◆ **Provided text**
The OFA Tracheal Hypoplasia Study
Jennifer of Adamant Bulldogs left this in the comments, but I feel it deserves a post of its own. This is exciting news for French Bulldog owners, and for all owners of Brachycephalic breeds. Combined with the great news about the DNA test to identify carriers of Juvenile Cataracts (initially available only for Boston Terriers, but now open to French Bulldogs, as well), we’re on our way to having the tools we need to develop a new generation of healthy, sound, genetic disease free dogs.
A quick note to any frenchie or english bulldog breeders or owners out there. The OFA tracheal hypoplasia study is well underway. If you submit a film to OFA, you will receive a result, of either normal, equivocal or hypoplastic. We need more submissions to give OFA the data they need. Hopefully this will evolve to a registry and give the breeders of short faced breeds a valuable tool to utilize to breed healthy, active dogs and weed out those with issues from future breeding programs.

◆ **Excerpted records**
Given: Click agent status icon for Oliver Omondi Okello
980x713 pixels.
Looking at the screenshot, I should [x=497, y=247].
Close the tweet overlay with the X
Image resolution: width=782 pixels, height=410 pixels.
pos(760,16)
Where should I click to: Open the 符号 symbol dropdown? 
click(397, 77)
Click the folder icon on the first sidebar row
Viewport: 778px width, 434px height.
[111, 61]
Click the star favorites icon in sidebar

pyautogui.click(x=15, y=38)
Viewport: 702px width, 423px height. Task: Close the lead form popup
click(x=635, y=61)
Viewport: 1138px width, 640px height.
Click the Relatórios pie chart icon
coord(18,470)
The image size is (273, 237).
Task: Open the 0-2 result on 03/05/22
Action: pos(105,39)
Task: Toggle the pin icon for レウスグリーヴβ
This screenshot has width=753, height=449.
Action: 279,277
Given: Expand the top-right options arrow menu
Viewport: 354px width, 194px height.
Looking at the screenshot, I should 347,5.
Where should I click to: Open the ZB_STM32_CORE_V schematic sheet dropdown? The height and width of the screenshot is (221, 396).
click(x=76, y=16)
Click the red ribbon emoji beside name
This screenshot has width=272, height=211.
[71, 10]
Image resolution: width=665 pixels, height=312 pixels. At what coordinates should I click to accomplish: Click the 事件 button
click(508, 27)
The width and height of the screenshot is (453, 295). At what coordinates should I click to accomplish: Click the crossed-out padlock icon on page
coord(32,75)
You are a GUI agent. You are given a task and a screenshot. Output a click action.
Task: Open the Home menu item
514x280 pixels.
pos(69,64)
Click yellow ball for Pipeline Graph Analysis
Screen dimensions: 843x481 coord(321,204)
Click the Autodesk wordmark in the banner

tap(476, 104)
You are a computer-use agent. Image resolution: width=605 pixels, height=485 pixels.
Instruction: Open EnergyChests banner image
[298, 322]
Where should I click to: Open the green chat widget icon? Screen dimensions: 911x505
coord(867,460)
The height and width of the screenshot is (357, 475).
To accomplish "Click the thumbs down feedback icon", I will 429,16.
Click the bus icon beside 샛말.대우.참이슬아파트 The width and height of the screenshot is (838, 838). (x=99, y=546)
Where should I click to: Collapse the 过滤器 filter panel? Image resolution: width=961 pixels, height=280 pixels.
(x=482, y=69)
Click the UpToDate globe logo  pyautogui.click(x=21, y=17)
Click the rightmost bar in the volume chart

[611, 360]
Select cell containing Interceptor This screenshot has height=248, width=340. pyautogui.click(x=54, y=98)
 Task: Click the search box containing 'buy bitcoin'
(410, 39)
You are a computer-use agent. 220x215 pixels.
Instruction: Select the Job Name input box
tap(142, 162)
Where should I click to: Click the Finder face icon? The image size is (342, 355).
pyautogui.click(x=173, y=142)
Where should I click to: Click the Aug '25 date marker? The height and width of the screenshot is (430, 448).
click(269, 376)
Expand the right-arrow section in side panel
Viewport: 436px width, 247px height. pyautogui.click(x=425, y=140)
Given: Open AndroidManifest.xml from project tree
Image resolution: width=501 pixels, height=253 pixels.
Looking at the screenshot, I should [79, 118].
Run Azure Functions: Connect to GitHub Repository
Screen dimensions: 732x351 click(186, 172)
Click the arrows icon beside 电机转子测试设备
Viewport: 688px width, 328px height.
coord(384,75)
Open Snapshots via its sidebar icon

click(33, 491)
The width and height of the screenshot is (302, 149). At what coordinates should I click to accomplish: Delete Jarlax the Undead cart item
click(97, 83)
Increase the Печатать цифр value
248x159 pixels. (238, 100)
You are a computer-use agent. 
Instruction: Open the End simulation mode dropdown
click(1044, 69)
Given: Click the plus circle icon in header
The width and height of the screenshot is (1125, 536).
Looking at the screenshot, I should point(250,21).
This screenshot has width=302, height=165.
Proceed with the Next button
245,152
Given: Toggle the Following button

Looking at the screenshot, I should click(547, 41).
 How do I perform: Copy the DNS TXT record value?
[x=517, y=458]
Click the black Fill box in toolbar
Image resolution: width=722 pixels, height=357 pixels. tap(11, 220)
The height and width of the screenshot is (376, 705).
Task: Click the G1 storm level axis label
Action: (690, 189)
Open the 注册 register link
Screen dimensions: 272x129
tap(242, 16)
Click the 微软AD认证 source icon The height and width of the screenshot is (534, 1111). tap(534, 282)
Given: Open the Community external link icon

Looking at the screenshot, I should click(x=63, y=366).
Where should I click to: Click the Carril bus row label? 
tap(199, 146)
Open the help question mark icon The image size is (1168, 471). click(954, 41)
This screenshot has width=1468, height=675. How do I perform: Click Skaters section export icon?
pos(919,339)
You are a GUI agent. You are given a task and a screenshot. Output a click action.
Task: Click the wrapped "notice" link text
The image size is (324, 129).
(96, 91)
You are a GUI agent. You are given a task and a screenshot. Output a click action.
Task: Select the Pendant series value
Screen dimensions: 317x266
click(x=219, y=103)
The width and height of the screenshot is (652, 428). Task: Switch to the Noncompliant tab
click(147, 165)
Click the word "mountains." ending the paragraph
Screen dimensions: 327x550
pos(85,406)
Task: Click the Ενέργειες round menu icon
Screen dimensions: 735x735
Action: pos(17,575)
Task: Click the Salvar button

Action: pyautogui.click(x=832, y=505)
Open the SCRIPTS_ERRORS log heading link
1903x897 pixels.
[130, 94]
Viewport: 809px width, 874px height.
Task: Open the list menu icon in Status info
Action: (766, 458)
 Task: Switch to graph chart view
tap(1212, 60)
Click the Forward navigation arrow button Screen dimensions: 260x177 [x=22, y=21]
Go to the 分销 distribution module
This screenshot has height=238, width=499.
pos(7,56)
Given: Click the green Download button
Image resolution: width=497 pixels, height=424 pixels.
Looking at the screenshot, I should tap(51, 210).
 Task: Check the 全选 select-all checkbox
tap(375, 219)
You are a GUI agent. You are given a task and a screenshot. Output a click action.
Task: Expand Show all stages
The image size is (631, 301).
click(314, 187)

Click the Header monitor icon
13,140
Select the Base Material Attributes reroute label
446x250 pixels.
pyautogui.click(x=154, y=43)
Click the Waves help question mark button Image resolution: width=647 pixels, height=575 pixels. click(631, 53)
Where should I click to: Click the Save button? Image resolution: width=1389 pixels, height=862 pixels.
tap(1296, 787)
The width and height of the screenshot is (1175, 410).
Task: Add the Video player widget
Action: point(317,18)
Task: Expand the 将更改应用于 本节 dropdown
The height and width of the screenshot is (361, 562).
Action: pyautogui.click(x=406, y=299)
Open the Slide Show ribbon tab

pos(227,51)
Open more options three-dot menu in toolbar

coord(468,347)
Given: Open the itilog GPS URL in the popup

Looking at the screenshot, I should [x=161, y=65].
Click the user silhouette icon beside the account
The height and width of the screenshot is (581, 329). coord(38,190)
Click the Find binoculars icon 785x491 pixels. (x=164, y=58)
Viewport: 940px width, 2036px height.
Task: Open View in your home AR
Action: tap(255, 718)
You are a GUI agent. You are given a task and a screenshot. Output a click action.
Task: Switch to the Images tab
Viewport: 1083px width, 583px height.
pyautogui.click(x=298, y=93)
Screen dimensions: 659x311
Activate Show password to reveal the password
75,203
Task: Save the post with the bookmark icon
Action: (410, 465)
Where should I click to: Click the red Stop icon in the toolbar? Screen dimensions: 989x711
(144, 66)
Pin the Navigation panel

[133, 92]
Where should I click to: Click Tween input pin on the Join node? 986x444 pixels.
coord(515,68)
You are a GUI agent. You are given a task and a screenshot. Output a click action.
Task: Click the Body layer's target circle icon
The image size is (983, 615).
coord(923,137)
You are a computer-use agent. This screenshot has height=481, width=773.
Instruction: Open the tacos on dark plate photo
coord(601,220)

◆ **Task 1**
From the tracheal hypoplasia post, output the passage that begins at the words "A quick note" and stops after the words "future breeding programs.".
◆ **Task 2**
Go on with the OFA tracheal hypoplasia post from the point where it stops.

◆ **Written answer 1**
A quick note to any frenchie or english bulldog breeders or owners out there. The OFA tracheal hypoplasia study is well underway. If you submit a film to OFA, you will receive a result, of either normal, equivocal or hypoplastic. We need more submissions to give OFA the data they need. Hopefully this will evolve to a registry and give the breeders of short faced breeds a valuable tool to utilize to breed healthy, active dogs and weed out those with issues from future breeding programs.

◆ **Written answer 2**
So far, results have been encouraging. While it is true that many breeders have been submitting, so have a lot of pet owners and performance dog owners.
It requires only one film, NO sedation, and in a few weeks you will have valuable information on your dog. Completely confidential as this is a study phase. Dogs can be CKC or AKC registered and need only be 5 months old at the time the film is taken.
If anyone wants to take part in starting something that may be invaluable to our breeds someday, just go to http://www.offa.org/trachhypoappbw.pdf
Any vet with an x-ray can do it.
Da bullies here say “thank you!” for this post.
It’s all very exciting and also, in the wake of a lot of negative press, and iffy info being taken as gospel, out there, potentially VERY important to our shorter snouted breeds.
And personally, I would LOVE to know the airway status of potential male suiters for any girl of mine BEFORE the pups are six months old.
On the Good News front for EBs, UC Davis now offers a 65.00 cheek swab screening test for english bulldogs and black russian terriers to screen for carriers for high urate output, the primary cause of uric acid stones. Don’t know if there are frenchies with this issue but if so, U.C. Davis can help. The test became publicly available last week.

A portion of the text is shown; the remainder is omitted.